— Begin SOURCE PASSAGE —

I must admit even though I use the term myself, I am getting pretty fed-up with the whole Cloud thing and the pretty constant attempts of vendors to both Cloud-wash their products and generally try to sprinkle Cloud Magic Dust around the place. Cloud has become so vague as a term that it has all the substance of a Cloud I suppose. The hijacking of the term by both storage vendors and virtualisation vendors has probably been a major factor in dilution of the term; when either of them talk about Cloud, you will find their old products cloaked pretending to be a Cloud.
But there is something else which is more concerning and that is the blinkered acceptance of the hype by many in the end-user community. That Cloud is somehow that solution to all of their IT problems and issues; that solution which solve it all. Now I am not talking about process and the necessary organisational changes that are required to make Cloud work. I am talking about a more fundamental re-evaluation of IT and what it means to business.

— End SOURCE PASSAGE —
— Begin SUPPLIED MATERIAL —

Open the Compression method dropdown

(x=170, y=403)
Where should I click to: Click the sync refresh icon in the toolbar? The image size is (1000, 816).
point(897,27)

— End SUPPLIED MATERIAL —

[TASK INSTRUCTIONS]:
1 > In the passage on cloud hype, which two kinds of vendors are said to have hijacked the term?
2 > Write out the passage on cloud hype from "But there is" up to and including "means to business.".

[THE RESULTS]:
1 > Storage vendors and virtualization vendors.

2 >
But there is something else which is more concerning and that is the blinkered acceptance of the hype by many in the end-user community. That Cloud is somehow that solution to all of their IT problems and issues; that solution which solve it all. Now I am not talking about process and the necessary organisational changes that are required to make Cloud work. I am talking about a more fundamental re-evaluation of IT and what it means to business.